Elizabeth Warren Has Basically Had It With Paul Krugman's Big Bank Nonsense

Too Big To Fail is alive and well.
Sen. Elizabeth Warren didn't mention Paul Krugman by name, but it seemed she was referring to the liberal economist when she talked about "revisionist history" of the financial crisis.
Sen. Elizabeth Warren didn't mention Paul Krugman by name, but it seemed she was referring to the liberal economist when she talked about "revisionist history" of the financial crisis.
Joshua Roberts / Reuters

WASHINGTON -- Sen. Elizabeth Warren (D-Mass.) appeared to offer a thinly veiled rebuke of liberal economist Paul Krugman on Wednesday by highlighting a "scary" too-big-to-fail ruling from federal bank regulators.

The Federal Reserve and the FDIC said Wednesday that five of the biggest banks in the country cannot credibly be unwound safely without bailout money from taxpayers.

"This announcement is a very big deal. It's scary," Warren said in a written statement. "After an extensive, multi-year review process, federal regulators concluded that five of the country's biggest banks are still -- literally -- too big to fail. They officially determined that five U.S. banks are large enough that any one of them could crash the economy again if they started to fail and were not bailed out."

The banks -- Bank of America, Wells Fargo, JPMorgan Chase, State Street and Bank of New York Mellon -- were all given until Oct. 1 to present more credible plans for how they'd enter bankruptcy, or face penalties from regulators. If they continue to fail to present credible "living wills," regulators will eventually be required to break them up.
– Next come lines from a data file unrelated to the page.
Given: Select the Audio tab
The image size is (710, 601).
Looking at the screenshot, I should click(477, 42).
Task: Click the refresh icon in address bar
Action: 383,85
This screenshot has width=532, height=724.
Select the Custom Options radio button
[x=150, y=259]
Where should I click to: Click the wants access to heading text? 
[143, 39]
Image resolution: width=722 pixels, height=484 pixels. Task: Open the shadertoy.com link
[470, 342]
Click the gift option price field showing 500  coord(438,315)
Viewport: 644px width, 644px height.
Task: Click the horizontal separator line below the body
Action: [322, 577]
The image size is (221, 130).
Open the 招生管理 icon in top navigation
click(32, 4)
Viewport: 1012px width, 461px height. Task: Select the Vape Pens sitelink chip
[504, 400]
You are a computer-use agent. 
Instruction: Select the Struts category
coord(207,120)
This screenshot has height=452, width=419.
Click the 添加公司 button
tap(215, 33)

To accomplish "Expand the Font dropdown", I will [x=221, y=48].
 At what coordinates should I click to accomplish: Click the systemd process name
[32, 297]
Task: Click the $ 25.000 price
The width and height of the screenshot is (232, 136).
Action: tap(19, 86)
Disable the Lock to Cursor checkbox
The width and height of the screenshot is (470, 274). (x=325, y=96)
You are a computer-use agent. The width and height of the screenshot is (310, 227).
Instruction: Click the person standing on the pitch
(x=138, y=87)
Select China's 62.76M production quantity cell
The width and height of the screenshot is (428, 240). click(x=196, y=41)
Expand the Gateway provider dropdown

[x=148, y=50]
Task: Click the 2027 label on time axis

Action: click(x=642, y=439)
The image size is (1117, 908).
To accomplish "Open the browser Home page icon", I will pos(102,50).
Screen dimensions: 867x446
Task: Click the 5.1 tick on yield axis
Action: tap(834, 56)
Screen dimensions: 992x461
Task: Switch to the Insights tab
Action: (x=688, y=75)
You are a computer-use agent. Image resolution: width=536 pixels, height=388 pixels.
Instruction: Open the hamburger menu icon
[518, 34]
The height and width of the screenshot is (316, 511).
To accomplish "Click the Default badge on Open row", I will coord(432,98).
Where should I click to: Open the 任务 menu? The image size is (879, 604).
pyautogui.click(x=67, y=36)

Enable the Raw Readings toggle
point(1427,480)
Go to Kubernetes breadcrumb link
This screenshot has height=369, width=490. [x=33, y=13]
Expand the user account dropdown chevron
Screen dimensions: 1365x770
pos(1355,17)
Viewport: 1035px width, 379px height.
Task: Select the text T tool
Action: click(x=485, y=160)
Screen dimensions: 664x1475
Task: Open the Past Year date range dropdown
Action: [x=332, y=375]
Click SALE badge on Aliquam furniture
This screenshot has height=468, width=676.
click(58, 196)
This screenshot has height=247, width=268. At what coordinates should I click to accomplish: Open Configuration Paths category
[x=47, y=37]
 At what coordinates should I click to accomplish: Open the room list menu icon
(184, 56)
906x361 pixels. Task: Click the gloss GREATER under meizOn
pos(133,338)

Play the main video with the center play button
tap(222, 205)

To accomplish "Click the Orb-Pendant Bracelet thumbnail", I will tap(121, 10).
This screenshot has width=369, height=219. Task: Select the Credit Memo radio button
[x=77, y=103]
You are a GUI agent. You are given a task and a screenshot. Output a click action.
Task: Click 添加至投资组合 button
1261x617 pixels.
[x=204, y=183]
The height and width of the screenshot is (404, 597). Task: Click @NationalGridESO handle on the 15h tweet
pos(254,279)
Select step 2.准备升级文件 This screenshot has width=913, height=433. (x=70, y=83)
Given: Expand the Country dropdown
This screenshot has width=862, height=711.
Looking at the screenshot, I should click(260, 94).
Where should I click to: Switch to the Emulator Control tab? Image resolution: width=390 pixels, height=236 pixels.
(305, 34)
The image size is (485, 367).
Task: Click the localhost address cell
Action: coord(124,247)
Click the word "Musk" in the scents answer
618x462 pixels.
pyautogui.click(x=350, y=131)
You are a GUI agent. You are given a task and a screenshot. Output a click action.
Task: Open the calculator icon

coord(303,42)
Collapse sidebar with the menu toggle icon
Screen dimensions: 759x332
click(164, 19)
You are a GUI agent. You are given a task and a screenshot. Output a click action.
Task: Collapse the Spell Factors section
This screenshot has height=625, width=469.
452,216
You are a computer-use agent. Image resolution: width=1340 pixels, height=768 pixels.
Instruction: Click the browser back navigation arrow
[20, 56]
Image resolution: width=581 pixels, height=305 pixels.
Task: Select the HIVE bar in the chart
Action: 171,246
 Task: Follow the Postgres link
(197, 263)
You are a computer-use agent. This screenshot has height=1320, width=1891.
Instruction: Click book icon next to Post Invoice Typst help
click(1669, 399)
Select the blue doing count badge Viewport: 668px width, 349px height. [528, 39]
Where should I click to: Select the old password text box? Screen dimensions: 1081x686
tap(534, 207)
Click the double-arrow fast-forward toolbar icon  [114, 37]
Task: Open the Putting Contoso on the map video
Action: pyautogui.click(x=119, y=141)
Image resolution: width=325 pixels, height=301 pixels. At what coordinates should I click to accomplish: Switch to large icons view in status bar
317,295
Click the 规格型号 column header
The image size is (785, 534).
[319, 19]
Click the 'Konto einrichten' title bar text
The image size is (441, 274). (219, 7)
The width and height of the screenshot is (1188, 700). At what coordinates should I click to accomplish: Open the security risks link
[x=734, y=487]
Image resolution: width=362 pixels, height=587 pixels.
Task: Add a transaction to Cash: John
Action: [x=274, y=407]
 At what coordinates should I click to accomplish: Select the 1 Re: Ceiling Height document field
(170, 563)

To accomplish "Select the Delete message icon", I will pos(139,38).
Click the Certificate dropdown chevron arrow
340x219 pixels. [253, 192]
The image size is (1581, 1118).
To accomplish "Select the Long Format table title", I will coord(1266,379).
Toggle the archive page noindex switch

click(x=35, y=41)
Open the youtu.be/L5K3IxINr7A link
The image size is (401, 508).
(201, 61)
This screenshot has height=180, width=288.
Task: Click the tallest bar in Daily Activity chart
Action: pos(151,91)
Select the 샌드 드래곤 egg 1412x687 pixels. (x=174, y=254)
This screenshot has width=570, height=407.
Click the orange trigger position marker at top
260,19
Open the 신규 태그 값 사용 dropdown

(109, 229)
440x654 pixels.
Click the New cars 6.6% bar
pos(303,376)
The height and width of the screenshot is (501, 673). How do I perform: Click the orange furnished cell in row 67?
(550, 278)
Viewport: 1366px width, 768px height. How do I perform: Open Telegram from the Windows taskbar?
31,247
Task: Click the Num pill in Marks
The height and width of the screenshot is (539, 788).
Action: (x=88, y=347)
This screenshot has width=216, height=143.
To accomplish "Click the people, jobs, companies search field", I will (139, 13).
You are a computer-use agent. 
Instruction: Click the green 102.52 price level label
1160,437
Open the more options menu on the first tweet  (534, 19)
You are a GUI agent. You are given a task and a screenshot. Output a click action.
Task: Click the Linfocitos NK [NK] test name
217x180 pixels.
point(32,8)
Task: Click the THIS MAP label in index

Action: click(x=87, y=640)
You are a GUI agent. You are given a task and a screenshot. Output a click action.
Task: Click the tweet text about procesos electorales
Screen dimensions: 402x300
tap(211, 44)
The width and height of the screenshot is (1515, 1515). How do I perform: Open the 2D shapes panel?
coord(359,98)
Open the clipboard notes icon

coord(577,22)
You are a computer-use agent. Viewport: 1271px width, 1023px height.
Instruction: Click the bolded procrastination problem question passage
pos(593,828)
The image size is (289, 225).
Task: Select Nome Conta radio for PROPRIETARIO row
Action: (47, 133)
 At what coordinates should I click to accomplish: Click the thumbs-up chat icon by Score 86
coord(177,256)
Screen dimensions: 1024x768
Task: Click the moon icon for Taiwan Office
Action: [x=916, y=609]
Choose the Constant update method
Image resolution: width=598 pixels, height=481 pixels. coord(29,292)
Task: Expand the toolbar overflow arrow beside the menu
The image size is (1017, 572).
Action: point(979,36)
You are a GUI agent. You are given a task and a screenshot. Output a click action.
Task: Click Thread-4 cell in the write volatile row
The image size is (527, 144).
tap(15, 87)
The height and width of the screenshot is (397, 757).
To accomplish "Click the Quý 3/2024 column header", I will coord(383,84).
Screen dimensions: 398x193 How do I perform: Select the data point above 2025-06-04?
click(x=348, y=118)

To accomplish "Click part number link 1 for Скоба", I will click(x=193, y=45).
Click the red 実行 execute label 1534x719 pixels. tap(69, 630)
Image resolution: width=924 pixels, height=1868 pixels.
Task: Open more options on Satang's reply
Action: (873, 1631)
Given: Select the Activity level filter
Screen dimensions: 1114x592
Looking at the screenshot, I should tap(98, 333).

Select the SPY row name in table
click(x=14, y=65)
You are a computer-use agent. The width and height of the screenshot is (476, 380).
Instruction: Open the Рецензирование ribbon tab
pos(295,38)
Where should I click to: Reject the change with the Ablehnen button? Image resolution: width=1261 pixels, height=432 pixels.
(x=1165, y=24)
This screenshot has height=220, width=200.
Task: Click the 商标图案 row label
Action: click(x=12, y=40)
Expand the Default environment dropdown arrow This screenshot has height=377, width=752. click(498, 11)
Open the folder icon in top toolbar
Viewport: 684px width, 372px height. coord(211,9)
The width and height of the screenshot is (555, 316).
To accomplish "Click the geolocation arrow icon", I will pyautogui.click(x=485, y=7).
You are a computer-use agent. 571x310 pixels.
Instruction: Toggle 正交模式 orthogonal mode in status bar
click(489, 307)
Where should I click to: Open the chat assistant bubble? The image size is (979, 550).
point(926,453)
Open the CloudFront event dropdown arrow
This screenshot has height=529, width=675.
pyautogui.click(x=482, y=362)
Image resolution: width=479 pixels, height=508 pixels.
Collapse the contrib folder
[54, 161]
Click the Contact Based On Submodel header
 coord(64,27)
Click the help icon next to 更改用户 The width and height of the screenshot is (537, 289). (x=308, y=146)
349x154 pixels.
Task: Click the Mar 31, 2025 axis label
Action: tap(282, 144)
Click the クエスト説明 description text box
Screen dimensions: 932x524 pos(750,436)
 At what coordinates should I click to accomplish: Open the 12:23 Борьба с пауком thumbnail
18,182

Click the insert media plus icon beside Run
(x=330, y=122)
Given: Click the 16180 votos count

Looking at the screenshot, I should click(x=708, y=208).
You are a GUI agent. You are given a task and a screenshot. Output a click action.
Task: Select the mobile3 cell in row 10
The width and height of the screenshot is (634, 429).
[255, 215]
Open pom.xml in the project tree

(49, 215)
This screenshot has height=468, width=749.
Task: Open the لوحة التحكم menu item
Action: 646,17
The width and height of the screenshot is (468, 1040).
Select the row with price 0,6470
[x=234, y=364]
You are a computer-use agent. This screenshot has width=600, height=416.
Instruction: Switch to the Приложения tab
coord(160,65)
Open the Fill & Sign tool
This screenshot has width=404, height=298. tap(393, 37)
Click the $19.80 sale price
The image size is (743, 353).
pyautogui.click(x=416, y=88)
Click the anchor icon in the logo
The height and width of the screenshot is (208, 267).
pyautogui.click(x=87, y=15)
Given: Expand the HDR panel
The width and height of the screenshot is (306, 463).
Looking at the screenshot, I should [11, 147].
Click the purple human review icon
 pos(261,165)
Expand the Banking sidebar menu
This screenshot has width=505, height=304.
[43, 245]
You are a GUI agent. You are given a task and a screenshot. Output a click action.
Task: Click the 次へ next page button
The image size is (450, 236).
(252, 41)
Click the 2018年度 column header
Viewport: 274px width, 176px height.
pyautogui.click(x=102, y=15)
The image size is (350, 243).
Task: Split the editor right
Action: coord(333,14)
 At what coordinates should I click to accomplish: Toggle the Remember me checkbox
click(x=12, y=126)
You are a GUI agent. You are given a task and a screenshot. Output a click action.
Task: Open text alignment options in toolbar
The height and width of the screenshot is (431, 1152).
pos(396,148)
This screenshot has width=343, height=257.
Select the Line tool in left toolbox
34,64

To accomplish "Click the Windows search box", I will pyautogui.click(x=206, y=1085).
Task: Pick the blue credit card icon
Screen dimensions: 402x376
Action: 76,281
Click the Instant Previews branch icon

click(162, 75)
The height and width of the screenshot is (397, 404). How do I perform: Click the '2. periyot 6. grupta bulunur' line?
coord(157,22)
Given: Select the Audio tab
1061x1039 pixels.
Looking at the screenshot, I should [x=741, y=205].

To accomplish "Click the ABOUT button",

But Warren directed her sharpest words at an unnamed set of people who have recently downplayed the role of big banks in the financial crisis and questioned the value of breaking up big banks -- an apparent reference to the Nobel Prize-winning Krugman.

"There's been a lot of revisionist history floating around lately that the Too Big to Fail banks weren't really responsible for the financial crisis," Warren said. That talk isn't new. Wall Street lobbyists have tried to deflect blame for years. But the claim is absolutely untrue."

"There would have been no crisis without these giant banks," Warren continued. "They encouraged reckless mortgage lending both by gobbling up an endless stream of mortgages to securitize and by funding the slimy subprime lenders who peddled their miserable products to millions of American families. The giant banks spread that risk throughout the financial system by misleading investors about the quality of the mortgages in the securities they were offering."

On Friday, Krugman argued that the financial crisis wasn't really a problem of too big to fail, but rather a failure to regulate so-called shadow banks -- a broad term including just about every financial activity beyond traditional loans and deposits.

"The crisis itself was centered not on big banks but on 'shadow banks' like Lehman Brothers that weren’t necessarily that big," Krugman wrote.

"Revisionist history is dangerous because it can blind us in the present - and bind us in the future," Warren countered. "Today's announcement should remind us of the central role that the big banks played in the last crisis - and it is a giant, flashing sign warning us about the central role they will play in the next crisis unless both Congress and our regulators show some backbone. ... Today, our top regulators warned us about the danger of the biggest banks - and we would be foolish to ignore their warnings."